What is asked>
Format all of the lines below as a numbered list, omitting any blank lines.

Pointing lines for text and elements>
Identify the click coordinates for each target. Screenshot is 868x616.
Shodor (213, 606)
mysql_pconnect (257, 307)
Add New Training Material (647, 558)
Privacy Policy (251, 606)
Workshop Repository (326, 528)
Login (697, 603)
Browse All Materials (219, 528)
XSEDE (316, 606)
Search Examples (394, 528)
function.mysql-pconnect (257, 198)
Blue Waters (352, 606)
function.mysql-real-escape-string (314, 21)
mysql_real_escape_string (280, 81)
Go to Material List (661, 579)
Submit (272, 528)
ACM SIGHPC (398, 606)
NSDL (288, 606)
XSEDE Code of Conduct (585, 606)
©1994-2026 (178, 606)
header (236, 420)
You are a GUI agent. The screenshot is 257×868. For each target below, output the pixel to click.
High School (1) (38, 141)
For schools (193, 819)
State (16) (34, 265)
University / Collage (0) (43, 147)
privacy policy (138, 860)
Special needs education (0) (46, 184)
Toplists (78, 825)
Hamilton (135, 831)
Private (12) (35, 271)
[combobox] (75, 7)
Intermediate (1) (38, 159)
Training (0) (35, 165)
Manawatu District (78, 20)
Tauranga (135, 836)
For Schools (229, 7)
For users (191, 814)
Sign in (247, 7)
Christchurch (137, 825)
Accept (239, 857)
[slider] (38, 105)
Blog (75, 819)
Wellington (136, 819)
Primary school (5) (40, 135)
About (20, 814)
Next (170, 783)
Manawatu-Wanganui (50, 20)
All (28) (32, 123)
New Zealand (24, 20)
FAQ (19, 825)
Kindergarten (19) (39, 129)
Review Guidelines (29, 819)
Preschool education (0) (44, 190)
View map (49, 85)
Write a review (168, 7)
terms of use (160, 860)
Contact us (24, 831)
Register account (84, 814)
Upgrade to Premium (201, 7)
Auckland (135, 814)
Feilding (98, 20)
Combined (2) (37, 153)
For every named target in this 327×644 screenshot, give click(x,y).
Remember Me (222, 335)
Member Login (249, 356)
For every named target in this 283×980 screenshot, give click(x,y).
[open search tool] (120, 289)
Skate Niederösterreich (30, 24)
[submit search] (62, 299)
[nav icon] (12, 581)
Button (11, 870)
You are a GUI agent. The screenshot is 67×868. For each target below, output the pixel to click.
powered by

Solution for this problem>
1. Identify the click coordinates for each target. Screenshot is 868x616.
2. Shodor (213, 606)
3. mysql_pconnect (257, 307)
4. Add New Training Material (647, 558)
5. Privacy Policy (251, 606)
6. Workshop Repository (326, 528)
7. Login (697, 603)
8. Browse All Materials (219, 528)
9. XSEDE (316, 606)
10. Search Examples (394, 528)
11. function.mysql-pconnect (257, 198)
12. Blue Waters (352, 606)
13. function.mysql-real-escape-string (314, 21)
14. mysql_real_escape_string (280, 81)
15. Go to Material List (661, 579)
16. Submit (272, 528)
17. ACM SIGHPC (398, 606)
18. NSDL (288, 606)
19. XSEDE Code of Conduct (585, 606)
20. ©1994-2026 (178, 606)
21. header (236, 420)
22. You are a GUI agent. The screenshot is 257×868. For each target below, output the pixel to click.
23. High School (1) (38, 141)
24. For schools (193, 819)
25. State (16) (34, 265)
26. University / Collage (0) (43, 147)
27. privacy policy (138, 860)
28. Special needs education (0) (46, 184)
29. Toplists (78, 825)
30. Hamilton (135, 831)
31. Private (12) (35, 271)
32. [combobox] (75, 7)
33. Intermediate (1) (38, 159)
34. Training (0) (35, 165)
35. Manawatu District (78, 20)
36. Tauranga (135, 836)
37. For Schools (229, 7)
38. For users (191, 814)
39. Sign in (247, 7)
40. Christchurch (137, 825)
41. Accept (239, 857)
42. [slider] (38, 105)
43. Blog (75, 819)
44. Wellington (136, 819)
45. Primary school (5) (40, 135)
46. About (20, 814)
47. Next (170, 783)
48. Manawatu-Wanganui (50, 20)
49. All (28) (32, 123)
50. New Zealand (24, 20)
51. FAQ (19, 825)
52. Kindergarten (19) (39, 129)
53. Review Guidelines (29, 819)
54. Preschool education (0) (44, 190)
55. View map (49, 85)
56. Write a review (168, 7)
57. terms of use (160, 860)
58. Contact us (24, 831)
59. Register account (84, 814)
60. Upgrade to Premium (201, 7)
61. Auckland (135, 814)
62. Feilding (98, 20)
63. Combined (2) (37, 153)
64. For every named target in this 327×644 screenshot, give click(x,y).
65. Remember Me (222, 335)
66. Member Login (249, 356)
67. For every named target in this 283×980 screenshot, give click(x,y).
68. [open search tool] (120, 289)
69. Skate Niederösterreich (30, 24)
70. [submit search] (62, 299)
71. [nav icon] (12, 581)
72. Button (11, 870)
73. You are a GUI agent. The screenshot is 67×868. For each target below, output the pixel to click.
74. powered by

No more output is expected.